Pierre: Et vous, Marie, êtes vous triste?
Marie: Non.
Pierre: Non? Pourquoi non?
Marie: Imbécile! Regardez le grand éléphant!
Because it seems there really were giant elephants in Paris in the early part of the nineteenth century. Or one giant elephant, anyway. But it was even bigger than the one they’ve built in the ORNC – it was, in fact, nearly eighty feet high.
I might as well tell you the whole story, given I’ve done the research.
OK. Ever since the storming of the Bastille in 1789, the area around the old fortress had lain pretty much derelict. And Napoleon, fearing that the site might become a focal point for renewed revolutionary fervour, decided that what was needed to put the idea out of people’s heads was some sort of imperialistic monument – a vast physical symbol, not to beat around the bush, of his military prowess. What he couldn’t decide, though, was what form it should take. He knew it had to be intimidatingly big but, beyond that… what? They already had the Arc de Triomphe, after all.
It was a conundrum.
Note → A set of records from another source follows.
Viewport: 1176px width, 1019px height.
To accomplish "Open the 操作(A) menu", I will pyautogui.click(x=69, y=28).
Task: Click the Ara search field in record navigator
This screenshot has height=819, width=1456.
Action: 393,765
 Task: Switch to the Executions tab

So one night, when he was alone with Joséphine, Napoleon said (and please remember I’m translating here from the French):
“Oh, ma chérie, were I to say that I wished to impress you with an enormous erection in the middle of the Place de la Bastille, then tell me – what image would first flash before your pretty blue eyes?”
Joséphine smirked, and softly murmured “Ooh-la-la!” Before she could reply properly, though, Napoleon handed her a piece of paper and a pencil and told her that a drawing would probably be best. Slightly disconcerted, she did a quick sketch, and passed it to him.
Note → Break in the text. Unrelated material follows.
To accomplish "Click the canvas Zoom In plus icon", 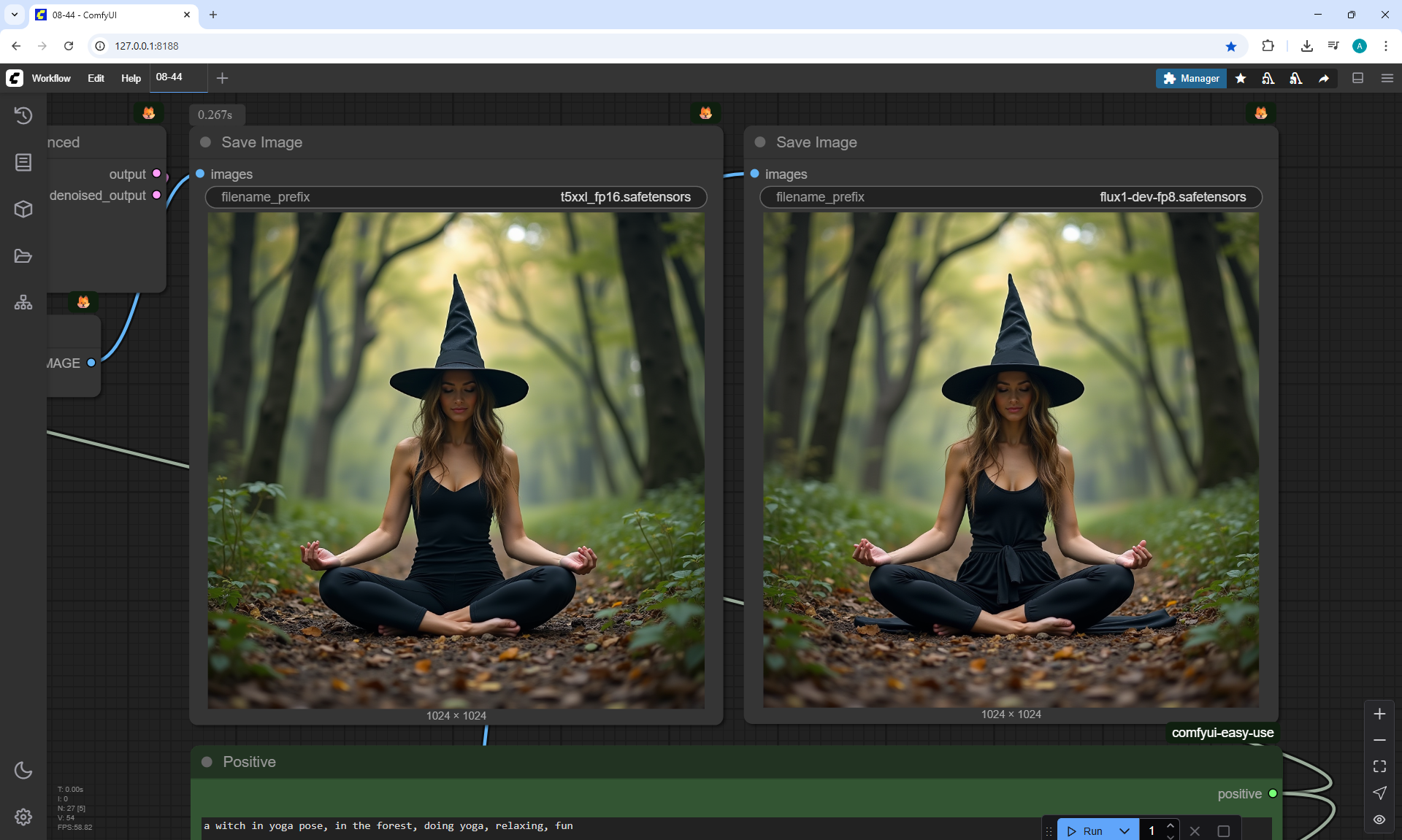I will click(x=1379, y=714).
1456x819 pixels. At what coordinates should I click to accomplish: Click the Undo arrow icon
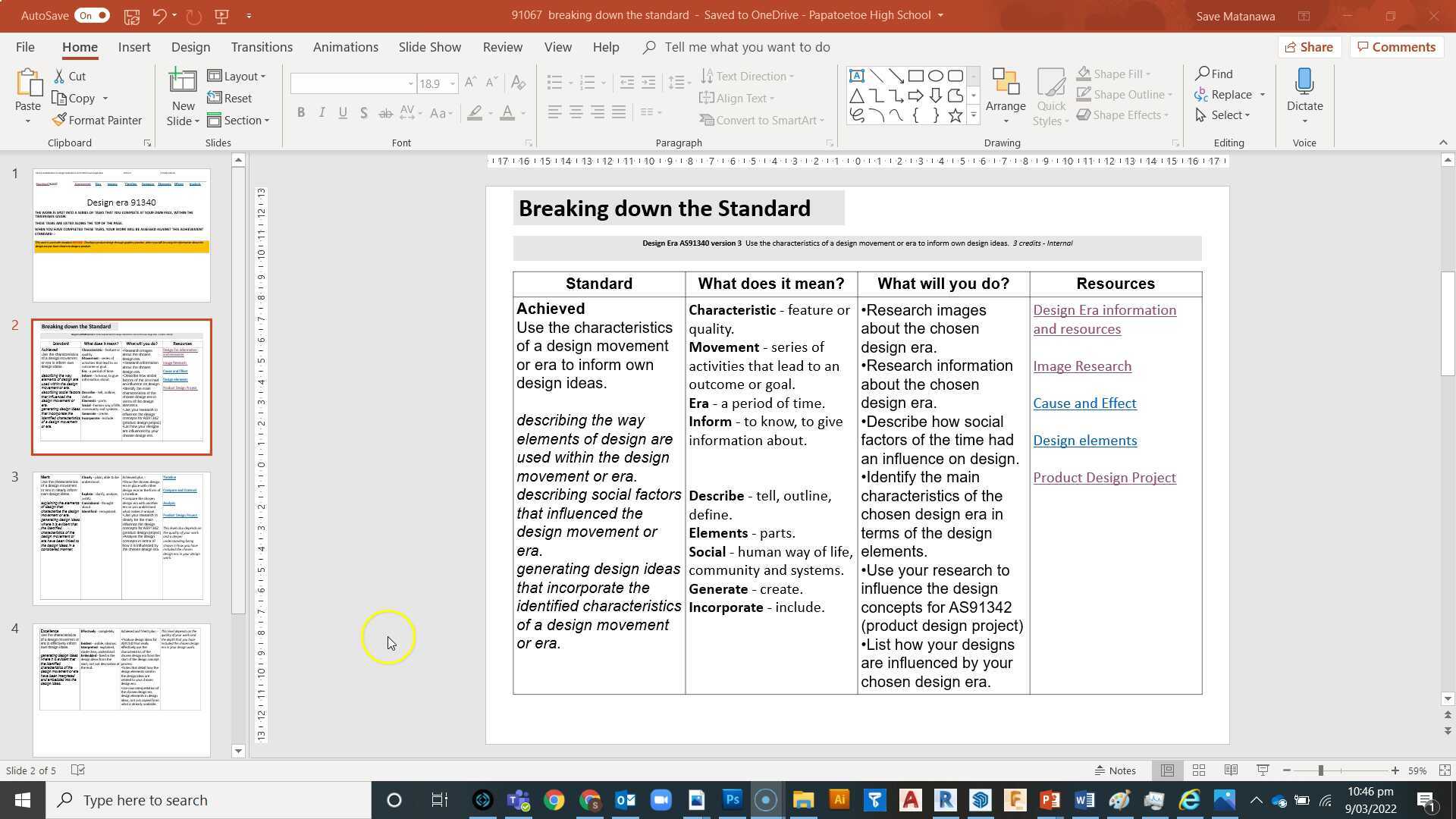click(x=158, y=15)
Napoleon frowned, raised his eyebrows, and then laughed.
“Of course, ma chérie, you are so clever! A giant elephant! It’s perfect!”
And he leapt to his feet and ran off to speak to the Imperial Sculptor before his beloved could tell him that he’d been holding the piece of paper upside down.
The plan was to cast the elephant in bronze made from the melted-down remains of foreign cannon captured in earlier campaigns. First, though, a full-size plaster mock-up was installed, just to see what it looked like. Unsurprisingly, it looked like a giant plaster elephant.
I should maybe mention, at this point, that the year is now 1814. And, as any student of Abba will know, that’s highly significant. Because, less than twelve months later, my my, at Waterloo, Napoleon did surrender – seemingly under the impression that, if he did, he’d feel like he’d won when he’d lost, which is patently nonsensical, but… that’s the fog of war for you. Or just proof that winning Eurovision and winning a major land battle somewhere to the south of Brussels require totally different skillsets.
Anyway, after his surrender, the people of Paris rather lost heart in commemorating their former emperor’s military prowess in bronze. So the plaster elephant remained in place. And stayed there until 1846, when it was pulled down because rats were living in its legs.
But it features prominently in Victor Hugo’s novel, and will plainly be featuring in the film too; as will Russell Crowe, Hugh Jackman, Helena Bonham Carter and Anne Hathaway Scottage. None of whom are in evidence in SE10 so far, obviously, but… any day now, I’m hoping to spot Ms Bonham Carter sat by herself in a corner of the Mitre with a pot of gin and a pickled onion.
She’s always struck me as a gin and pickled onion sort of girl.